It may not be everyone's idea of dessert, but chocolate-covered tempeh is gaining fans in Tokyo.
Tempeh, a type of fermented soybean cake that originated in Indonesia, is being produced by a growing number of makers, including Tokiwa Foods, a 61-year-old food processor based in Fuchu, western Tokyo.
Schools are adding tempeh to lunches as a result of municipality efforts to encourage greater consumption of local produce.
And Tokiwa Foods' dessert made of tempeh and chocolate has even been declared a local specialty by the Tokyo metropolitan government.
"Tempeh has great potential (in Japan) as a food product," said Makoto Yusaku, president of Tokiwa Foods. "We want to develop more food products that people appreciate."
The company started adapting traditional Indonesian tempeh to suit Japanese palates six years ago.
Its "fresh tempeh" is made by fermenting cooked soybeans with tempeh bacteria extracted from hibiscus and other leaves.
According to Yusaku, tempeh was first introduced in Japan about 25 years ago, and natto makers marketed it as something similar to their primary offerings.
Demand was sluggish initially. But about a decade ago, tempeh again drew attention amid growing interest in health food.

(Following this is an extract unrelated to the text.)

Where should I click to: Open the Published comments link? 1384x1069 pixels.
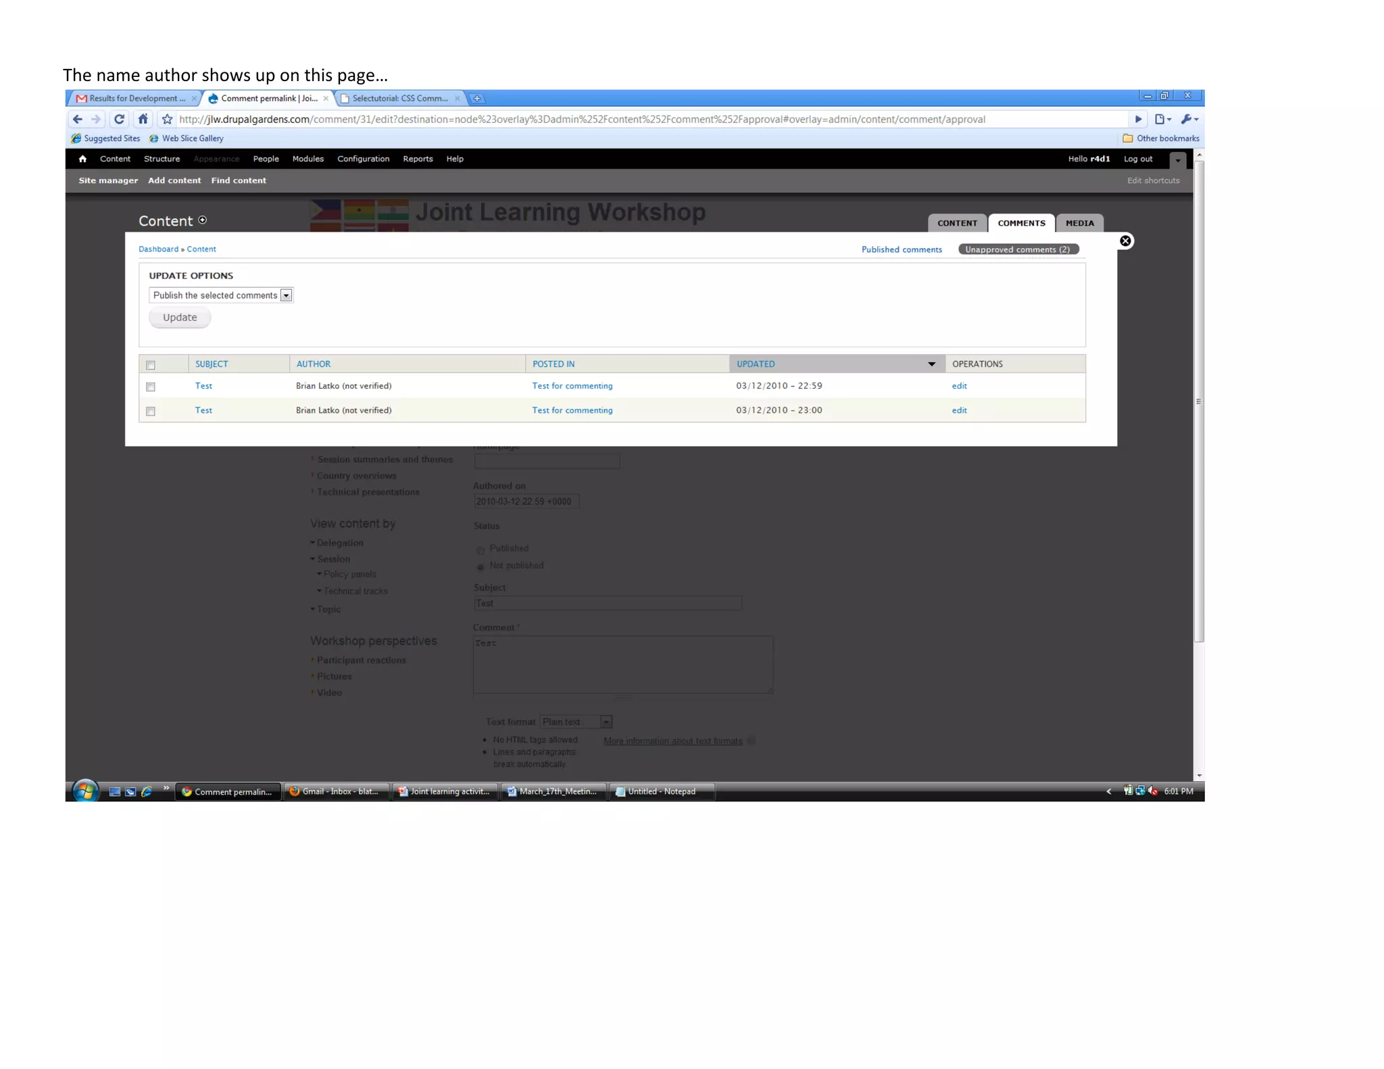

Fresh tempeh is delicious on its own and also goes well with other foods due to its plain flavor.
Building on that characteristic, Tokiwa Foods devised a variety of tempeh products, blending the soft food with ice cream, rice porridge and other ingredients.
Especially popular is Tokiwa's soy tempeh chocolate, a freeze-dried tempeh dipped in chocolate.
The company's tempeh is also increasingly used in school lunches. Orders have soared since the product was introduced at a study session for school nutritionists in August 2008.
Sales in the year ending in August are forecast to exceed the record 12.34 million yen ($132,000) set in the year ended August 2005.
In March, a group of school nutritionists visited the Tokiwa Foods factory to see how tempeh is produced.
Yusaku emphasizes his commitment to only using quality ingredients. The company buys soybeans from Hokkaido, Ibaraki and Tochigi prefectures.
In Tokyo's Tama region, which includes Fuchu, it works with producers in Ome, Hamura and Hino.